Name: ___________________________________
Problem Set 2 is to be completed by 11:59 p.m. (ET) on Monday of Module/Week 4.
1. The following table presents data for wages in the market for internet security professionals.
(HINT: in the labor market the roles are reversed. Those who want to hire labor are the demanders. The workers enter the work force providing labor to the market place so they are the suppliers.)
Wage
Quantity Demanded
Quantity supplied
$50,000
20,000
14,000
$60,000
18,000
18,000
$70,000
16,000
22,000
$80,000
14,000
26,000
$90,000
12,000
30,000
What is the equilibrium wage? $60,000
Now, consider this scenario - Due to an increase in the internet security threats, the government wants to apply a price control in this market to encourage more people to become internet security professionals. Assume that a wage control is set at $75,000. Will this increase the number of people entering this labor market? Why or why not? Will this increase the number of people hired? Why or why not?

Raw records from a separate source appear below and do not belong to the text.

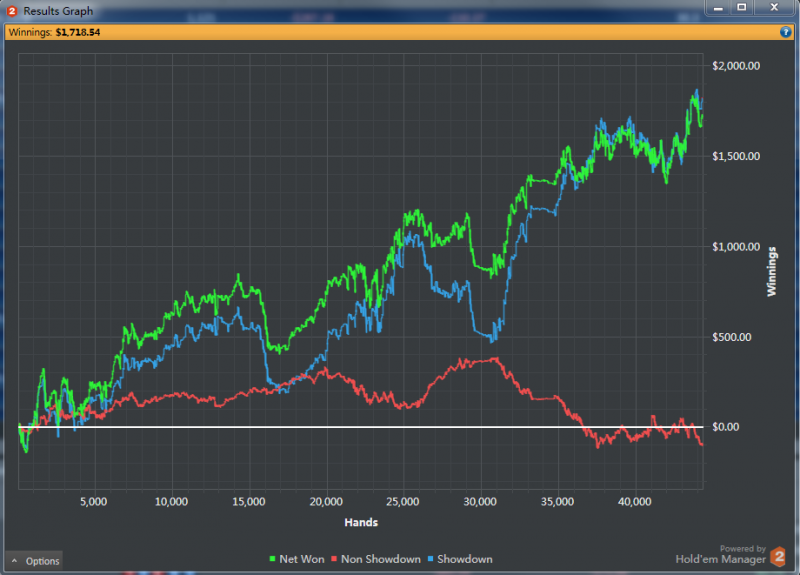Click the vertical Winnings axis title
This screenshot has height=575, width=800.
pyautogui.click(x=772, y=270)
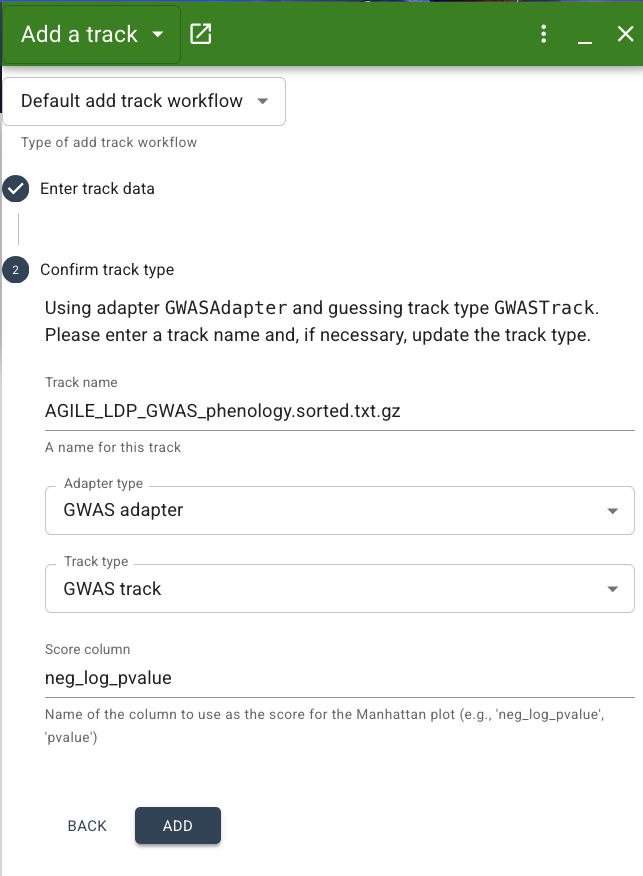Click the Enter track data checkmark icon
Screen dimensions: 643x876
[14, 188]
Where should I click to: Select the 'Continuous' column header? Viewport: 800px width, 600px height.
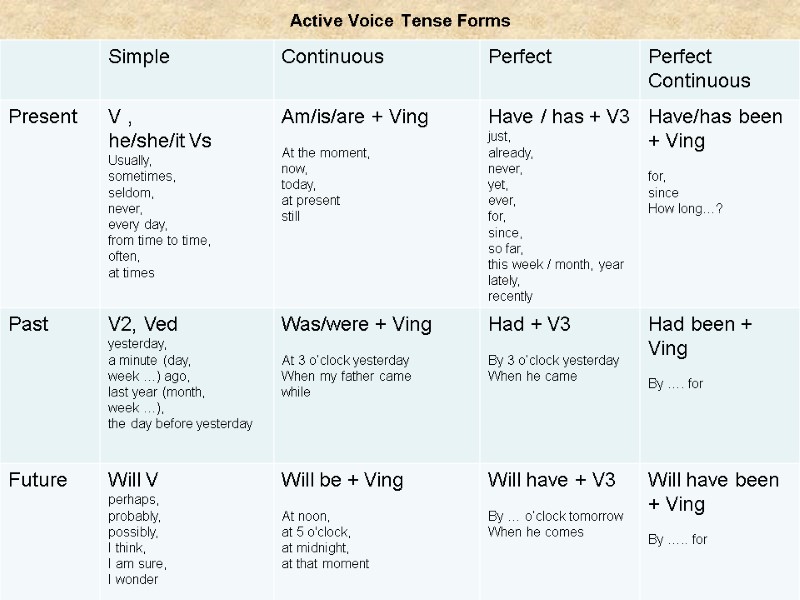click(332, 57)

This will encourage more workers because wage rate has increased. But demand for labour has decreased because the employers are now not willing to pay. Therefore, ultimately, the number of people entering this labor market will not increase.
2. Assume you are a policymaker in Washington DC. Lobbyists for the preschoolers of America have put pressure on their representatives to cap prices on graham crackers. You have been assigned a position on a new committee to study the impact of a price ceiling on graham crackers.
a) This price ceiling will have two effects. First it will result in a shortage in the market since quantity demanded will now exceed quantity supplied. The second effect will be the emergence of a black market, where the good will be traded illegally.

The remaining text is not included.